Problem: The lines wanted run from the first one below through the one with "Given: Click the back". Return them exactly.
■ ■ ■ ■ ■
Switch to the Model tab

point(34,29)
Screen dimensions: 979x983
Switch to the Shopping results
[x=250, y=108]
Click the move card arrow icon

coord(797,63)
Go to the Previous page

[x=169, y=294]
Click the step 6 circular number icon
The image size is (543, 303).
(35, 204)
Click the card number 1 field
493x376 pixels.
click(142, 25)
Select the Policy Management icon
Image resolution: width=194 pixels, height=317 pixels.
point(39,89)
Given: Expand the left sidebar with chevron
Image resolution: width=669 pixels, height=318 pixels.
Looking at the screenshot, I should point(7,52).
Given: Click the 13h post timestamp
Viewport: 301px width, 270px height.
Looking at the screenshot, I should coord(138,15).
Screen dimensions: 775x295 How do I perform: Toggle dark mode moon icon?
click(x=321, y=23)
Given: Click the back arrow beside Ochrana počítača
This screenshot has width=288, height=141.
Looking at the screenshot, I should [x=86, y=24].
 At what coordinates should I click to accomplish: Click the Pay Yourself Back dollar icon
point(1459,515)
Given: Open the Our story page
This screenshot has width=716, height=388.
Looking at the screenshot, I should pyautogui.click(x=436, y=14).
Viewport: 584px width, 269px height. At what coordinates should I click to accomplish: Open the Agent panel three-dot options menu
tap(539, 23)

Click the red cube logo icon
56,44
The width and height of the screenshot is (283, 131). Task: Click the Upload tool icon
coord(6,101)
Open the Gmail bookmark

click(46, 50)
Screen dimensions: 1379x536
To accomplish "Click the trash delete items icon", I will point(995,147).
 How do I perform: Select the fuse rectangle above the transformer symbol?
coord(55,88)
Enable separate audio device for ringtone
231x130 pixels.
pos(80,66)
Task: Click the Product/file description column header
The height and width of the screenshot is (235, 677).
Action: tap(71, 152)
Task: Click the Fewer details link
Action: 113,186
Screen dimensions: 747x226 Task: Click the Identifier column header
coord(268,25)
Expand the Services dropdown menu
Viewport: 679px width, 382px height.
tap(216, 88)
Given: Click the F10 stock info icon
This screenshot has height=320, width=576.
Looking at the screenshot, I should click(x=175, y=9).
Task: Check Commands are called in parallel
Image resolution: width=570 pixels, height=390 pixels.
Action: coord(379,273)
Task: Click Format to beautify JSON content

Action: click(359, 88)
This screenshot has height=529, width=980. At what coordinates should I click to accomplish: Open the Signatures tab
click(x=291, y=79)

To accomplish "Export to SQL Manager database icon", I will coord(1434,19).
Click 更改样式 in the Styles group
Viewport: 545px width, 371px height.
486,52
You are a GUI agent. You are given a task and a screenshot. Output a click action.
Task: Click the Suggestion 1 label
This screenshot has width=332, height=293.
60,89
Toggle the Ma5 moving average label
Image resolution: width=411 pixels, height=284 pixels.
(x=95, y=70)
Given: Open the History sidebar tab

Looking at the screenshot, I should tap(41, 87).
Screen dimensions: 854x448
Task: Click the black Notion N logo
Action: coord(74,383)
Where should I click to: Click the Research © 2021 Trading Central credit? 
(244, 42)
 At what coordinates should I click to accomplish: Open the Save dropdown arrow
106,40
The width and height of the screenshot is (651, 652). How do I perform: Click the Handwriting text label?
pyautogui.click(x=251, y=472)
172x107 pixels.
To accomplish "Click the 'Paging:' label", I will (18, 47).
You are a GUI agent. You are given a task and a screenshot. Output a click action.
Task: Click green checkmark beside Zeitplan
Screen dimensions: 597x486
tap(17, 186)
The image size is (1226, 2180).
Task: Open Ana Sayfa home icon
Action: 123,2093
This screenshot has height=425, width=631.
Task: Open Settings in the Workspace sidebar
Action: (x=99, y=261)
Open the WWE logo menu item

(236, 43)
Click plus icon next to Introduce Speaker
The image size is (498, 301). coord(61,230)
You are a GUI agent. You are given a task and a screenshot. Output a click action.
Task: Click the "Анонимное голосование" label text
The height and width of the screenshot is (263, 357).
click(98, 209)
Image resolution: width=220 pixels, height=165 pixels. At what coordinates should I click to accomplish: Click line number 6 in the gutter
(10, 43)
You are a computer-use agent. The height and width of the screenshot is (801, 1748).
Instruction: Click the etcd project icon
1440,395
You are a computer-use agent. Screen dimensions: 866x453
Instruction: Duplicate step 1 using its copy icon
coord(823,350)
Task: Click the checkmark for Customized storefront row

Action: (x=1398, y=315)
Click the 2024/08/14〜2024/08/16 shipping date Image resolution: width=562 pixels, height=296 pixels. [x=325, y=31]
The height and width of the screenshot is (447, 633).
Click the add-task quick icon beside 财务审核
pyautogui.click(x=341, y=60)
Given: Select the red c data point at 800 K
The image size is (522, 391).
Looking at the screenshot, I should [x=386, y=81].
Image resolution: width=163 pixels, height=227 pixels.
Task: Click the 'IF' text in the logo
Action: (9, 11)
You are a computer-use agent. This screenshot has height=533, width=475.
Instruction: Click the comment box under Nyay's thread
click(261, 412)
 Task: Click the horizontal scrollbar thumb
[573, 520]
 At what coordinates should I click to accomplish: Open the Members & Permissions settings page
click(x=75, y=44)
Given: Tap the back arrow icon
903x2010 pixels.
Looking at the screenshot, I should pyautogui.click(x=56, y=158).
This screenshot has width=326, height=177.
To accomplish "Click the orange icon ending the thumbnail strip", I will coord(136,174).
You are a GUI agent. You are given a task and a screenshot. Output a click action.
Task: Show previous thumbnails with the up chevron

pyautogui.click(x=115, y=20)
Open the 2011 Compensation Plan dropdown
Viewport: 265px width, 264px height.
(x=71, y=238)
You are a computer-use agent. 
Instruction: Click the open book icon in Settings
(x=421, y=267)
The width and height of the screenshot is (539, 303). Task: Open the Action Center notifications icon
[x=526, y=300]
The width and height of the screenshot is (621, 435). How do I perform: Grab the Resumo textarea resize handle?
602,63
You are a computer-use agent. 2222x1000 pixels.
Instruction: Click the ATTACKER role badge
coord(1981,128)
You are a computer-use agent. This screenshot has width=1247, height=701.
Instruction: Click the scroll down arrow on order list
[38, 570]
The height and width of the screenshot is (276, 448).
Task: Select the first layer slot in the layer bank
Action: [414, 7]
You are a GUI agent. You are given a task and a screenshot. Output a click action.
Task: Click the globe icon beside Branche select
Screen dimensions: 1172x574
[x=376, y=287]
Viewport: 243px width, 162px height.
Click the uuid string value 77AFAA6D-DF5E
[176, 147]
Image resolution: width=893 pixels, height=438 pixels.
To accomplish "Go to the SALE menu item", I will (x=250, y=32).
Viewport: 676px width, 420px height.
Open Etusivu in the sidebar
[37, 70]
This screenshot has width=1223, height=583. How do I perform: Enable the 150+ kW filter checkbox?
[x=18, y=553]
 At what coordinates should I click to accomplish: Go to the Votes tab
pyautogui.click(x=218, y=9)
■ ■ ■ ■ ■
Result of the exercise:
Switch to the Model tab

point(34,29)
Screen dimensions: 979x983
Switch to the Shopping results
[x=250, y=108]
Click the move card arrow icon

coord(797,63)
Go to the Previous page

[x=169, y=294]
Click the step 6 circular number icon
The image size is (543, 303).
(35, 204)
Click the card number 1 field
493x376 pixels.
click(142, 25)
Select the Policy Management icon
Image resolution: width=194 pixels, height=317 pixels.
point(39,89)
Given: Expand the left sidebar with chevron
Image resolution: width=669 pixels, height=318 pixels.
Looking at the screenshot, I should point(7,52).
Given: Click the 13h post timestamp
Viewport: 301px width, 270px height.
Looking at the screenshot, I should coord(138,15).
Screen dimensions: 775x295 How do I perform: Toggle dark mode moon icon?
click(x=321, y=23)
Given: Click the back arrow beside Ochrana počítača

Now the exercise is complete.